WHAT YOU SHOULD DO: The lines from the top of the material through the line with "Task: Go to 全部文件 in the breadcrumb" are to be set down exactly. Leave the pictures out.

RECORD EXCERPTS:

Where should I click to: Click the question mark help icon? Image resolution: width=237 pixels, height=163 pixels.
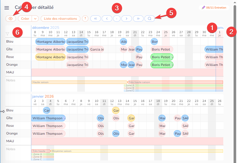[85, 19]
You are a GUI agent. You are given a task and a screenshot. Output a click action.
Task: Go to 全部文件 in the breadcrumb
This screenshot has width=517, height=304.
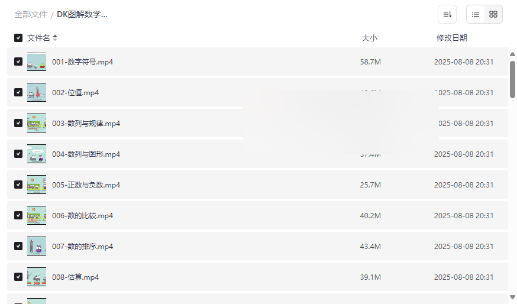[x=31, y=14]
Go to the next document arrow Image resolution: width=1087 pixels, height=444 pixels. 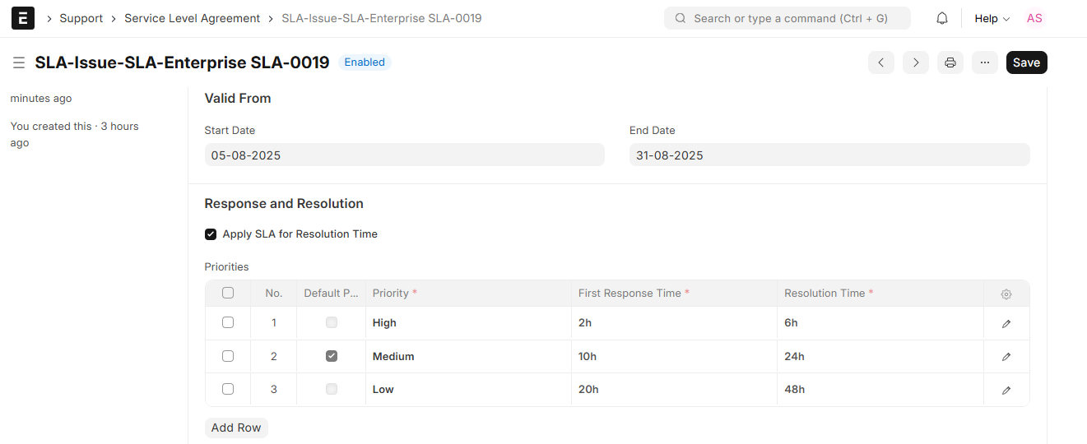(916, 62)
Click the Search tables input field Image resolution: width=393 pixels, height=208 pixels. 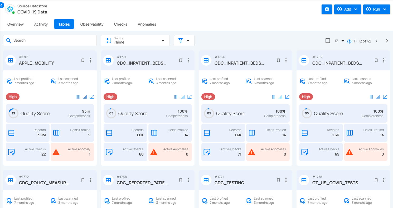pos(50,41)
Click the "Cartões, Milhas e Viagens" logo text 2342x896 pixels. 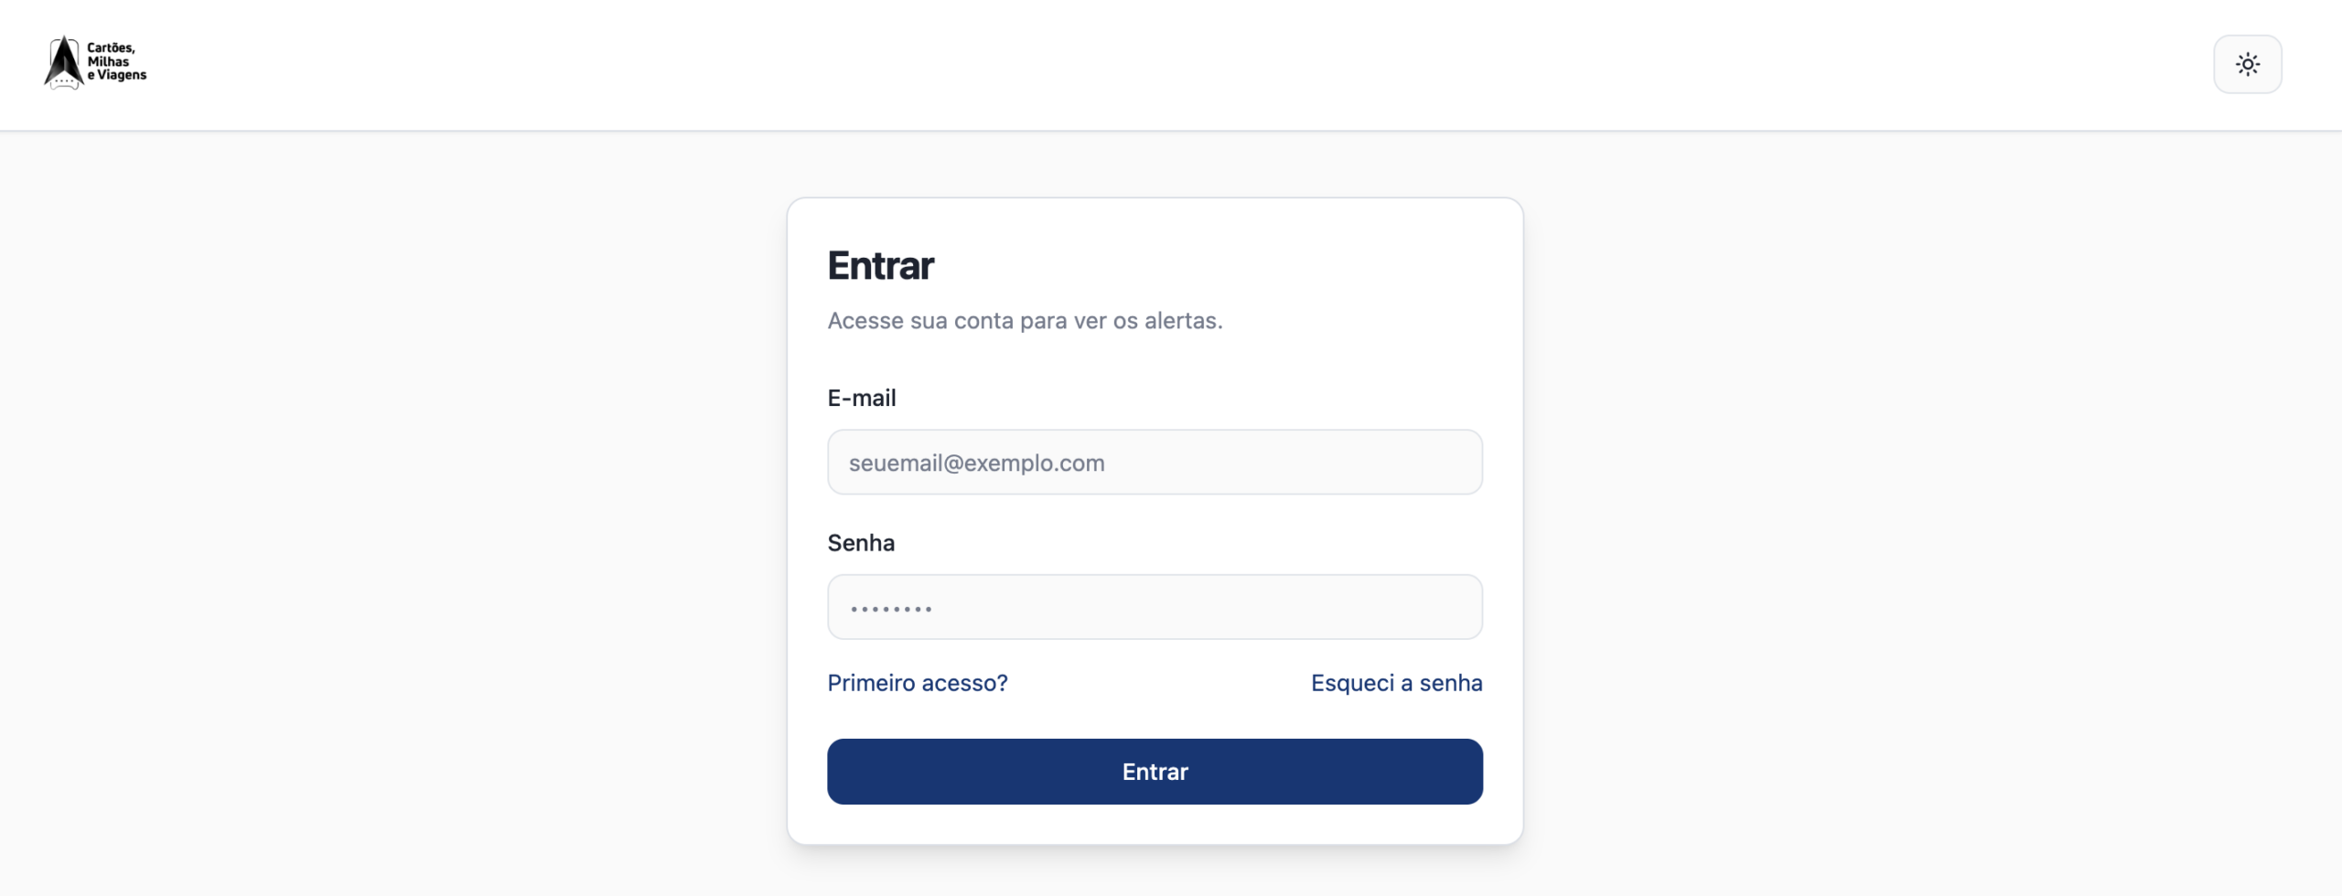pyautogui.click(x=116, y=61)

TASK RESPONSE:
Where should I click to: Click the question mark help icon? Image resolution: width=237 pixels, height=163 pixels.
[85, 19]
You are a GUI agent. You are given a task and a screenshot. Output a click action.
Task: Go to 全部文件 in the breadcrumb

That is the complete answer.